** Given text **

4.3 Compensation; other Terms of Employment. Parnell shall
receive such compensation from the Corporation as set forth in the Employment
Agreement. The Employment Agreement shall set forth such other terms regarding
Parnell's employment, including without limitation, expense reimbursement,
benefits, disability and termination of employment.
4.4 Other Business Interests. During the term of this
Agreement, and so long as he is a Shareholder, Parnell shall devote his best
efforts and his entire business time and energy to the performance of the duties
in his employment and shall perform his duties to the best of his abilities.
Parnell shall not, during the term hereof, and so long as he is a Shareholder,
either directly or indirectly, on his own behalf or in the service or on behalf
of others, engage in any other business or enterprise.
4.5 Services Provided by Tremont.

** Provided information **
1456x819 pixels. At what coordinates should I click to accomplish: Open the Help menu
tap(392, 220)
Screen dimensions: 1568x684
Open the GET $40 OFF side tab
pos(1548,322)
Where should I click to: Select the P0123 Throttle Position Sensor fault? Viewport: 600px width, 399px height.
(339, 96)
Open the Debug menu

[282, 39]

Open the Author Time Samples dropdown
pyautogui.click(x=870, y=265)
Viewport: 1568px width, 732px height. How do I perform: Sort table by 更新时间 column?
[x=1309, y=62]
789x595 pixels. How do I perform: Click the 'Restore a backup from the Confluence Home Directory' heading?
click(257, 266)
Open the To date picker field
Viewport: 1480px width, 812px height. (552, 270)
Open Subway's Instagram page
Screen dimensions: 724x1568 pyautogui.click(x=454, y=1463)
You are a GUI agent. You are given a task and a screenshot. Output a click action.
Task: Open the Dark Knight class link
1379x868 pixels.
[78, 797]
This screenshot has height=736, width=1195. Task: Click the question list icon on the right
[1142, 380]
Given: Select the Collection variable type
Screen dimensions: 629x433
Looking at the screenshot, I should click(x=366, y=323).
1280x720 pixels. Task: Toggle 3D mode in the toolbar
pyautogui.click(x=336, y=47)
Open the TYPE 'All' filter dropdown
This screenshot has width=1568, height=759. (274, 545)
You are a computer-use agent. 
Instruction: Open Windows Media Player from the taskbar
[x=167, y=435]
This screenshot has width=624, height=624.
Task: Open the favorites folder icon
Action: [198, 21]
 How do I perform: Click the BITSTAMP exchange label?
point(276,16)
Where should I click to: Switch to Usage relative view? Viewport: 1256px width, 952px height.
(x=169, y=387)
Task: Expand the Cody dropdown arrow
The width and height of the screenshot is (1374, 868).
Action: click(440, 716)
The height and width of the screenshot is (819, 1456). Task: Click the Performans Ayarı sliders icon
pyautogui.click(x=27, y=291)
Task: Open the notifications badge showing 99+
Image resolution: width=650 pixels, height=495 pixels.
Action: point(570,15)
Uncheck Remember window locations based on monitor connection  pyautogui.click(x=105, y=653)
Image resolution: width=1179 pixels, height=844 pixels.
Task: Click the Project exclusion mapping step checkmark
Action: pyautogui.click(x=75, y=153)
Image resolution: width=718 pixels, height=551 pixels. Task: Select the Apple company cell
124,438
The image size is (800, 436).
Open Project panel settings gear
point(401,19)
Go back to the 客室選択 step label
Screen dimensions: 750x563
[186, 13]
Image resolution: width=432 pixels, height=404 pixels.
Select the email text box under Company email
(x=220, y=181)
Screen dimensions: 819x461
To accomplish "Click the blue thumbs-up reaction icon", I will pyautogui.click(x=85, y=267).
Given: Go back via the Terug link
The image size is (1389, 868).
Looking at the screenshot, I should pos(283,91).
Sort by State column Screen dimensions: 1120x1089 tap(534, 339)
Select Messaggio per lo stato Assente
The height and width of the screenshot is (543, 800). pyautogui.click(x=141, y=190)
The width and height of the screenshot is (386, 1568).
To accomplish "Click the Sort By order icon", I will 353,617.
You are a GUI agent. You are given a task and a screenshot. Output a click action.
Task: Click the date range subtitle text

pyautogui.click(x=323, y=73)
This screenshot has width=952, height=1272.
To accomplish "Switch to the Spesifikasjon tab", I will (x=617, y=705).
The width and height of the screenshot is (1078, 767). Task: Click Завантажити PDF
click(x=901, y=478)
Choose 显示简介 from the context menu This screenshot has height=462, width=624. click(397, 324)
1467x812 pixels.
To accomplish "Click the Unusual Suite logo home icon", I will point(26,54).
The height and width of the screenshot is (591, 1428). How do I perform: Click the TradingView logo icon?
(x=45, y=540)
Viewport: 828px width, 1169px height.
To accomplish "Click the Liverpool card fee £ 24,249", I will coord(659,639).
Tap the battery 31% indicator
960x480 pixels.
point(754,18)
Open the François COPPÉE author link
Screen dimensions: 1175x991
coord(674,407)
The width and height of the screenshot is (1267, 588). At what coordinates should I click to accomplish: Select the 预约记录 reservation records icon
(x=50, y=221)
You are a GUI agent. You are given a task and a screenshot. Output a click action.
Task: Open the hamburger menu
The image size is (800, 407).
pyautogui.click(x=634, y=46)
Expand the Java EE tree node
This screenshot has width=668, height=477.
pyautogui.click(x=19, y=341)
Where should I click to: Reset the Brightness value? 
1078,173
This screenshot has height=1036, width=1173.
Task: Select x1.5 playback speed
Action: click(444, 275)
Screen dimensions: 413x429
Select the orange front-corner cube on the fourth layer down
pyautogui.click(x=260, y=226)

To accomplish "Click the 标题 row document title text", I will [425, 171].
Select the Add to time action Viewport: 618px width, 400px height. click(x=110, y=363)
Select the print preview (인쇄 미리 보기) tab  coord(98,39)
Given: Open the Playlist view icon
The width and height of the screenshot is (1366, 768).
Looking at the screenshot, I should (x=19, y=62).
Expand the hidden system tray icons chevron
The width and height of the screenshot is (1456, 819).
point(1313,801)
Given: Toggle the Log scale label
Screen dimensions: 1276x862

** Stated goal 1 **
Which other terms of Parnell's employment does the contract excerpt say the Employment Agreement shall set forth?
** Stated goal 2 **
Return the part of the contract excerpt starting at "4.3 Compensation; other" and ending at "of his abilities.".
The items come from a separate source unrelated to the contract excerpt.

** Final result 1 **
Expense reimbursement, benefits, disability, and termination of employment.

** Final result 2 **
4.3 Compensation; other Terms of Employment. Parnell shall
receive such compensation from the Corporation as set forth in the Employment
Agreement. The Employment Agreement shall set forth such other terms regarding
Parnell's employment, including without limitation, expense reimbursement,
benefits, disability and termination of employment.
4.4 Other Business Interests. During the term of this
Agreement, and so long as he is a Shareholder, Parnell shall devote his best
efforts and his entire business time and energy to the performance of the duties
in his employment and shall perform his duties to the best of his abilities.